The north west of England faces serious challenges in terms of social deprivation, particularly in and around Liverpool and Manchester. Among widespread disadvantage, certain population groups face greater economic disadvantage than others- particularly Asian women. Rather than victimising these women, we advocate for an alternative, more positive narrative on social mobility and community integration. Young adult women are under achieving in the work place and with the right opportunity, these girls have the potential to make a strong economic contribution to the North West of England.
26% of ethnic minority 16-24 year olds are unemployed, compared to 14% nationally. Employment of women in the North West is just below the national average of 66%. Only 55% of ethnic minority women are employed. Yet it is well documented that young South Asian girls achieve better than average academic qualifications. This leads to the hypothesis that girls do well academically but struggle to find a good foothold in the labour market. There are several factors affecting the employment of women. Location of ethnic minority groups in some of the most deprived communities in the country suggests that economic deprivation may be a significant factor in access to employment. Other factors may be discrimination, lack of confidence, lack of aspiration. Though we cannot discount there could be cultural barriers or attitudes that may also contribute to poorer labour market outcomes, our hypothesis is that this is not a significant contributing factor. Labour market studies show a clear ethnic minority penalty which in turn impacts on the sense of belonging and confidence of these young women.

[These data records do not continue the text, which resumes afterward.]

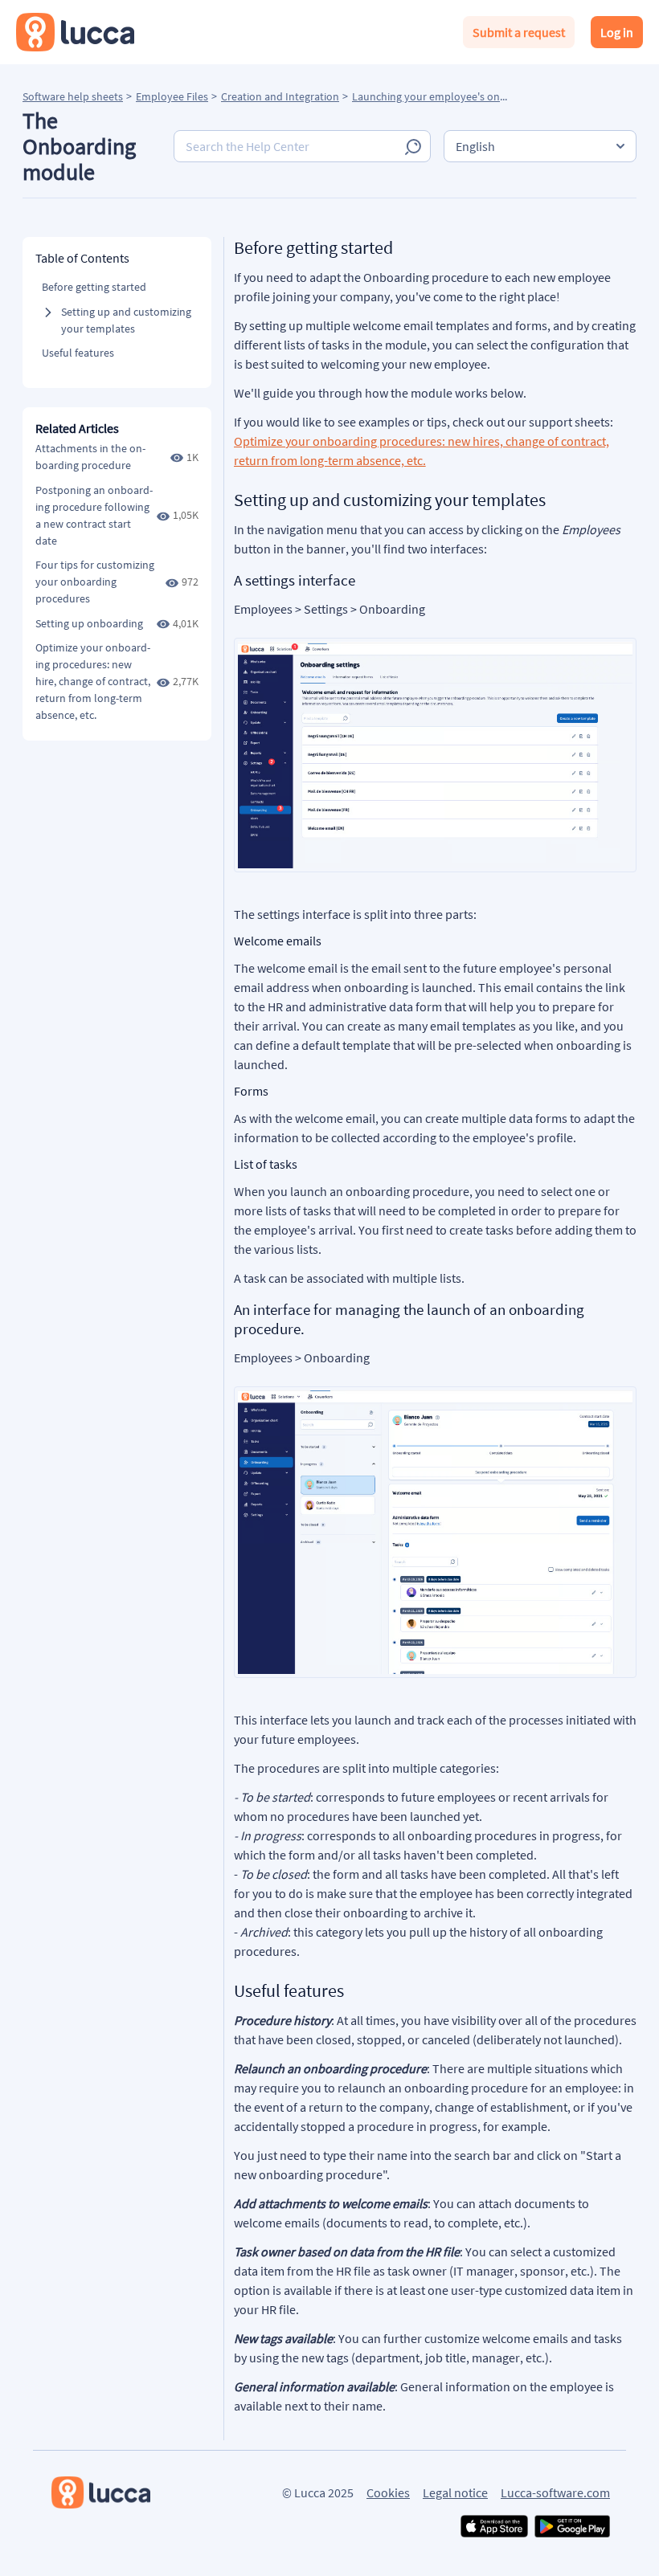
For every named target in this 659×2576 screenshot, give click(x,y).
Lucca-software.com (555, 2492)
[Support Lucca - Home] (75, 32)
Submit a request (519, 32)
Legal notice (455, 2492)
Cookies (388, 2492)
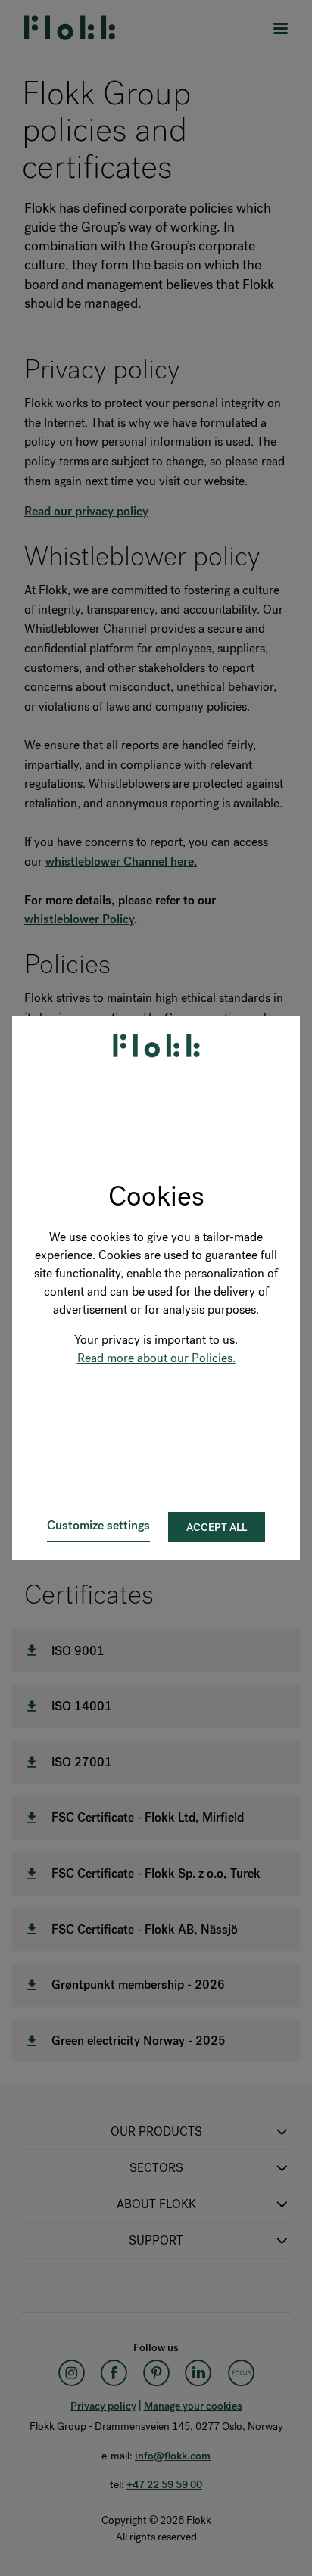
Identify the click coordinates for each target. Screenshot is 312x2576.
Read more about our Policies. (156, 1358)
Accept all (216, 1527)
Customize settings (98, 1525)
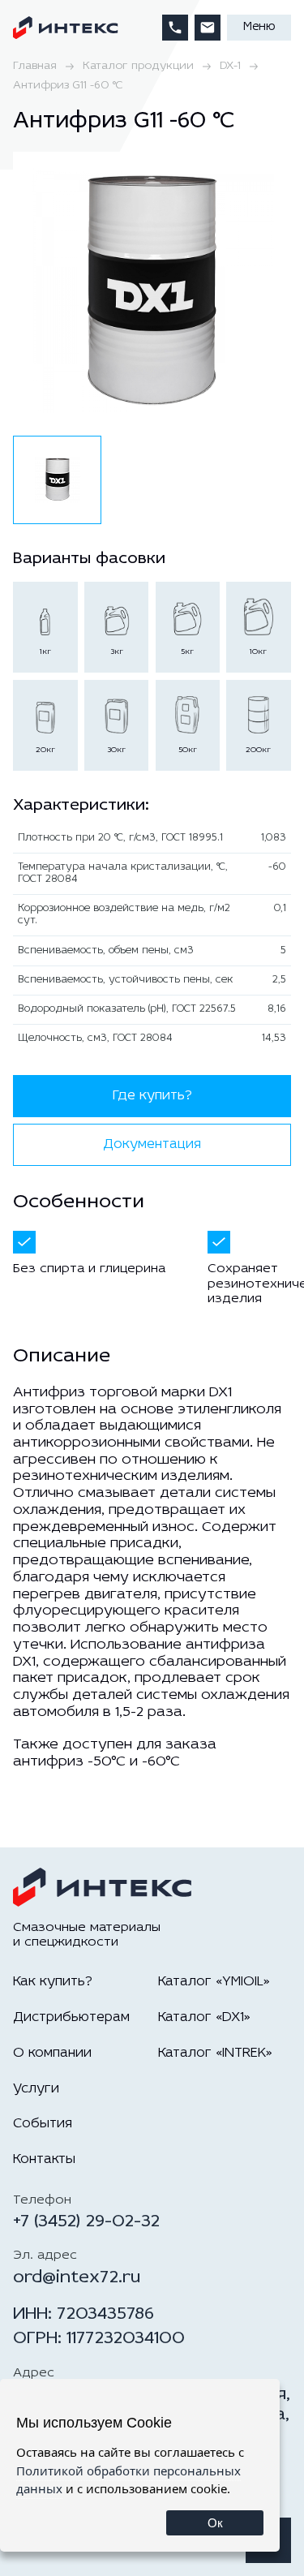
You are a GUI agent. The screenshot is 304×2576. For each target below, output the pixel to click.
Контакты (44, 2159)
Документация (152, 1144)
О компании (52, 2053)
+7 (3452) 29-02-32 (86, 2222)
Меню (259, 27)
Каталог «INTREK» (215, 2053)
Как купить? (52, 1982)
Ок (215, 2523)
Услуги (36, 2089)
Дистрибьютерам (71, 2017)
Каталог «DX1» (204, 2017)
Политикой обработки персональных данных (128, 2479)
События (42, 2124)
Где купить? (152, 1096)
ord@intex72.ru (76, 2278)
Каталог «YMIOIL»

Statistically it can be concluded many girls are under-achieving in terms of their personal potential to be active and powerful members of a broad society. The dynamics within less-integrated communities result in girls missing opportunities to accelerate their own personal and economic success and fulfilment. Rather than force debates around community cohesion and integration, and the need for systemic cultural change in less integrated communities, Savannah Wisdom aims to identify solutions that will work within the social constructs affecting these girls. It is likely these young girls represent a much needed, under-utilised force for growth in the North West. It could be they have the potential to make a strong economic contribution to North West England, possessing high potential to be effective members of the skilled workforce. This aligns with efforts to boost economic growth in the North West. It also aligns with the need for social and economic mobility from some of the more disadvantaged parts of the North West, and the long term desire for a better and one community.
Savannah Wisdom is conducting an ethnographic research study which will use available data, research and expert interviews to build an accurate picture of:
- Current outcomes for low income, young British Asian girls from less-integrated communities in North West England, for example, social integration and contribution to broader society, social mobility, vulnerability to sexual and other violence/exploitation, perceptions of their own life chances and ambitions, mental health, economic and political power, career direction, educational achievement,
- Given the social constructs defining their community, identify contributing factors influencing girls’ life potential, for example
– parenting and family life, parental and youth grievances
– peer social norms
– role models and sources of inspiration
– targeted services such as confidential advice, counselling, career advice,
– ability to identify and respond to threats of violence/exploitation
– ability to access relevant information and services beyond their community
- Specifically understand how the consequences of discrimination and disadvantage experienced by girls, might lead to disempowerment and a lack of equal opportunities. Identify the life stages at which these issues manifest and to what extent.
- Identify the evidence and evidence gaps around proven interventions that work to address these factors and improve girls life outcomes.
- Landscape the current activities underway to support girls, including government, NGOs, local community, employer and other initiatives.
- Highlight best practice, key trends and learnings/failures.
- Present the current political and social context relevant to these issues, and identify opportunities and threats.
- Identify solutions and opportunities for private sector and public sector partnerships to achieve the desired outcomes and drive long term, sustained change. Identify opportunities to catalyse this change.